## WORK INSTRUCTIONS
An exact copy of the lines from the one containing "You are a GUI" to the end of the records below is required, and nothing else.

[Saved entries]
+++++
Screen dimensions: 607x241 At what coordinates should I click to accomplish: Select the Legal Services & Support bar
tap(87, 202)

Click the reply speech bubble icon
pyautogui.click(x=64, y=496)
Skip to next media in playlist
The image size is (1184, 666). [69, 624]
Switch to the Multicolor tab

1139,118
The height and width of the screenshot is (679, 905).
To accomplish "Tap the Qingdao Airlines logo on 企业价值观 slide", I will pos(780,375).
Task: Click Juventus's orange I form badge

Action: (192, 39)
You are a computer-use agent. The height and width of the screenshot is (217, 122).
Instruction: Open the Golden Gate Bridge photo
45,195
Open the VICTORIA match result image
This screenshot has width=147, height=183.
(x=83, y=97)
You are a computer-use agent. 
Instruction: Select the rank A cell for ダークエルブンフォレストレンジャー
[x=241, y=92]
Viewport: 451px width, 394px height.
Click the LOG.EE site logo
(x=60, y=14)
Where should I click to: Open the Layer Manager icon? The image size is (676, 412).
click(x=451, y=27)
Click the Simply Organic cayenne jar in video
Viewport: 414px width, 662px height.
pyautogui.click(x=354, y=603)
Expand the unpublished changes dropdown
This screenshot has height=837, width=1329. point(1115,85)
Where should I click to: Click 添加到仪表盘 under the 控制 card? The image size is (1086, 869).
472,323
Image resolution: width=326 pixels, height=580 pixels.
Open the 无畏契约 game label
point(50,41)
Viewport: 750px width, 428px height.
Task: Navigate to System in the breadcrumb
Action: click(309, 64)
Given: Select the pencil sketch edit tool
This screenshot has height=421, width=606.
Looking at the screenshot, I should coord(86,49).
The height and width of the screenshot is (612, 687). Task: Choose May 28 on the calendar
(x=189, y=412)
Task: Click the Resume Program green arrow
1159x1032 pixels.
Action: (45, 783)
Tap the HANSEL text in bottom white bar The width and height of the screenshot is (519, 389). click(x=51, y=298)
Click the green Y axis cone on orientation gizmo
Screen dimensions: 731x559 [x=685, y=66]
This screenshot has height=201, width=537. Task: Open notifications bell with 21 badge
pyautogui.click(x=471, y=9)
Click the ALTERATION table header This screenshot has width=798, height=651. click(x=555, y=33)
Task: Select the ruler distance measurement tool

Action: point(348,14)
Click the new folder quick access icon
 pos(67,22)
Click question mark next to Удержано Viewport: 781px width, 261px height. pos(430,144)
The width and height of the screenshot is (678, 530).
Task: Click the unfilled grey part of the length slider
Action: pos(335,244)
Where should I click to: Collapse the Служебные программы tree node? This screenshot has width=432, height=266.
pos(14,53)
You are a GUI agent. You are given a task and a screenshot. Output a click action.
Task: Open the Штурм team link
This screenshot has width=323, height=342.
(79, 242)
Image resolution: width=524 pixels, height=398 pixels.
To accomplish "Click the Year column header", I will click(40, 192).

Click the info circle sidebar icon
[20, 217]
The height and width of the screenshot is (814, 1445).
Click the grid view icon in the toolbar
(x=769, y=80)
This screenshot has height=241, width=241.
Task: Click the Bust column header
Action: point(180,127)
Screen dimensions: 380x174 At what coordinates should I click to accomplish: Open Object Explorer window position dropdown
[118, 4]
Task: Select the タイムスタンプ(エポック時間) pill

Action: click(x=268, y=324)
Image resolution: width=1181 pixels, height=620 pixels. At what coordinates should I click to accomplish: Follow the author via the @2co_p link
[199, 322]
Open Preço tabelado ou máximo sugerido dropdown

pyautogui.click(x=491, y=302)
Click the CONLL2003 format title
+++++
## WRITTEN RESPONSE
You are a GUI agent. You are given a task and a screenshot. Output a click action.
Task: Open the Штурм team link
This screenshot has width=323, height=342.
(79, 242)
Image resolution: width=524 pixels, height=398 pixels.
To accomplish "Click the Year column header", I will click(40, 192).

Click the info circle sidebar icon
[20, 217]
The height and width of the screenshot is (814, 1445).
Click the grid view icon in the toolbar
(x=769, y=80)
This screenshot has height=241, width=241.
Task: Click the Bust column header
Action: point(180,127)
Screen dimensions: 380x174 At what coordinates should I click to accomplish: Open Object Explorer window position dropdown
[118, 4]
Task: Select the タイムスタンプ(エポック時間) pill

Action: click(x=268, y=324)
Image resolution: width=1181 pixels, height=620 pixels. At what coordinates should I click to accomplish: Follow the author via the @2co_p link
[199, 322]
Open Preço tabelado ou máximo sugerido dropdown

pyautogui.click(x=491, y=302)
Click the CONLL2003 format title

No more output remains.